| EXERCISE DETAILS |
Only the number is wanted: how many lines of the data contain "tweet"?
----
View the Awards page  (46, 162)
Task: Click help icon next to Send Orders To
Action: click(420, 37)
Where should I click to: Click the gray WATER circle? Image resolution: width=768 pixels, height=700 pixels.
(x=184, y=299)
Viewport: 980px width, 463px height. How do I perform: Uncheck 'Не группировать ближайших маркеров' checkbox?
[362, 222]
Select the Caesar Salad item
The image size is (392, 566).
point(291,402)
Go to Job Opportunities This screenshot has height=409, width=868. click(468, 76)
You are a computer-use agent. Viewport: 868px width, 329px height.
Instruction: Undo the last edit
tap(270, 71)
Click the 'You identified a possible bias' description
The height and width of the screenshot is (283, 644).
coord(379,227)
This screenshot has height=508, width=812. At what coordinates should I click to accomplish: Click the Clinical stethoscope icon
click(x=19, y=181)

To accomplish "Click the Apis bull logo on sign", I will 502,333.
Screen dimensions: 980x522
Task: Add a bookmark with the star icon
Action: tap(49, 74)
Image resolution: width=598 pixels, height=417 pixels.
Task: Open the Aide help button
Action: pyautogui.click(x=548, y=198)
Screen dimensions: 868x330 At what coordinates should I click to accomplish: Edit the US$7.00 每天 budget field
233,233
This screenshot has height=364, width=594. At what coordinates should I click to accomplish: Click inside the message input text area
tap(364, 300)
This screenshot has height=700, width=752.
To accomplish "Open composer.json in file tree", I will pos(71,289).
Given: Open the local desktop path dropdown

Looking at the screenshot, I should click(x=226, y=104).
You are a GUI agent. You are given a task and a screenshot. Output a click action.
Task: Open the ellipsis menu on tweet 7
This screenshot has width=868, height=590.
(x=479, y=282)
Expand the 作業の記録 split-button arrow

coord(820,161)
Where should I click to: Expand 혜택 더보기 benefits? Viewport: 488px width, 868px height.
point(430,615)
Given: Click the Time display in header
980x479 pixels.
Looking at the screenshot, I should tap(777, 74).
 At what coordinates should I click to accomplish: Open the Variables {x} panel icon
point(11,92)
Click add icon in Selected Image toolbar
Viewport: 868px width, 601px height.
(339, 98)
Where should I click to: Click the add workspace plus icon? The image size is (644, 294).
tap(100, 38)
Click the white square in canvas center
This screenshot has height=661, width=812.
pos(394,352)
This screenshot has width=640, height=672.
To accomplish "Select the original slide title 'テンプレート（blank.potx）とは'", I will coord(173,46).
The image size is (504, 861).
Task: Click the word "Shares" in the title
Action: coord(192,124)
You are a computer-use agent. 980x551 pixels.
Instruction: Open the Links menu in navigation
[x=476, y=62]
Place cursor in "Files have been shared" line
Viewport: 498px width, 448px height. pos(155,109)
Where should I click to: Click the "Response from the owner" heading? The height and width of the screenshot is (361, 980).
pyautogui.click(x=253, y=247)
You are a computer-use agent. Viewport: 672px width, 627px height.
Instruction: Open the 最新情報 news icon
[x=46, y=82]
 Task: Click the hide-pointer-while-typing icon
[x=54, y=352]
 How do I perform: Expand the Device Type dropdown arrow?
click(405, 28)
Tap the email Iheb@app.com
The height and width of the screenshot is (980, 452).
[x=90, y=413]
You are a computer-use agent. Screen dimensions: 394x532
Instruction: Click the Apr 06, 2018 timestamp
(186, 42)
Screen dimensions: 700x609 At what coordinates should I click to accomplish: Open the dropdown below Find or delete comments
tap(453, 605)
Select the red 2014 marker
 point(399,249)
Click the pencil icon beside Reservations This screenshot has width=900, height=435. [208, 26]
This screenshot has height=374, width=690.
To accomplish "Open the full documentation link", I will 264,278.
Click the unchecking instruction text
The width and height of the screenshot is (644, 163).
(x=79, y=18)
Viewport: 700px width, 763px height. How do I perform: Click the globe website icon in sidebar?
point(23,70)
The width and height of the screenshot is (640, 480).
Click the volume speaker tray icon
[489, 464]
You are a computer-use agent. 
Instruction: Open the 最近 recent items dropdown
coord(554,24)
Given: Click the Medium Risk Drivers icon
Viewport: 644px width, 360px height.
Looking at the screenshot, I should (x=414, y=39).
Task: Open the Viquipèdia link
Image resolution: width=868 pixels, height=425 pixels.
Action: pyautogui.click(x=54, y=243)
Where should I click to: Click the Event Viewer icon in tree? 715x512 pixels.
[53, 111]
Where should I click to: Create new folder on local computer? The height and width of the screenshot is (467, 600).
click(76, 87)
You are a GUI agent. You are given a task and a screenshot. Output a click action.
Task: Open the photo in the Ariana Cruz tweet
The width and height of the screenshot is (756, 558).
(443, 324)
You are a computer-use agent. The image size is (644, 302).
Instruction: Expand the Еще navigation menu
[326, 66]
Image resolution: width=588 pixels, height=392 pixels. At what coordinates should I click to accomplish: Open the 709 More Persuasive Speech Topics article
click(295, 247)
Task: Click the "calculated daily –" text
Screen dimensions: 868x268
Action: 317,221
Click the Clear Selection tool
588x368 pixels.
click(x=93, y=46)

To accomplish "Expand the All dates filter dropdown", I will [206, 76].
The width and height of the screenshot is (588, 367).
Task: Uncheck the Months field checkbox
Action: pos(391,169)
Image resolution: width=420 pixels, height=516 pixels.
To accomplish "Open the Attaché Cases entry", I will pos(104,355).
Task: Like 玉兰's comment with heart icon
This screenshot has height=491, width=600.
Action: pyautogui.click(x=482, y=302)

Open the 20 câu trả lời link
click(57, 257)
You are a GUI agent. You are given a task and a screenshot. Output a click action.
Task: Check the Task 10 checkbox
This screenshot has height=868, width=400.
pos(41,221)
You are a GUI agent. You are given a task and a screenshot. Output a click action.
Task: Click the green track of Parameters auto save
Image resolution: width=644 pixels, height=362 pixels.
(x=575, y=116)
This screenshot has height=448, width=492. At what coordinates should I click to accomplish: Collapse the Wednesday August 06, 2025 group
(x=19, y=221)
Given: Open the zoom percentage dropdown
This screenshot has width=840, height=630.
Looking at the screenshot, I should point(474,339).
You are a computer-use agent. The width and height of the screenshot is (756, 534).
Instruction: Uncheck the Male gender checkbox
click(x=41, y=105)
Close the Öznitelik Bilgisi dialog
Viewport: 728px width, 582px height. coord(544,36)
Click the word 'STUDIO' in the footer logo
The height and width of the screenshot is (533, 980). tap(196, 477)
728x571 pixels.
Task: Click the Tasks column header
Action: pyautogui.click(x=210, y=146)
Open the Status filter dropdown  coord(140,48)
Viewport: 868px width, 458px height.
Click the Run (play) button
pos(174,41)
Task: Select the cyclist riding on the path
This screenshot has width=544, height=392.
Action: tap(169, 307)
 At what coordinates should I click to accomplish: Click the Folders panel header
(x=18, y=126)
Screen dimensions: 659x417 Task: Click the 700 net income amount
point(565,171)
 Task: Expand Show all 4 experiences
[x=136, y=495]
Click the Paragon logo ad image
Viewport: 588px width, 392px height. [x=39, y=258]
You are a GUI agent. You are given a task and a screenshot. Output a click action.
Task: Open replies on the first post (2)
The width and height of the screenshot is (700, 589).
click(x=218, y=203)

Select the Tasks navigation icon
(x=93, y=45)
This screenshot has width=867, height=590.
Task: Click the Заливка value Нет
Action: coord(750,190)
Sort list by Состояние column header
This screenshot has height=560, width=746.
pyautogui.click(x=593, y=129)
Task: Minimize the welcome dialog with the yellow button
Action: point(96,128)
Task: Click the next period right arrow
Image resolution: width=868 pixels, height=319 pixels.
----
| EXERCISE RESULT |
2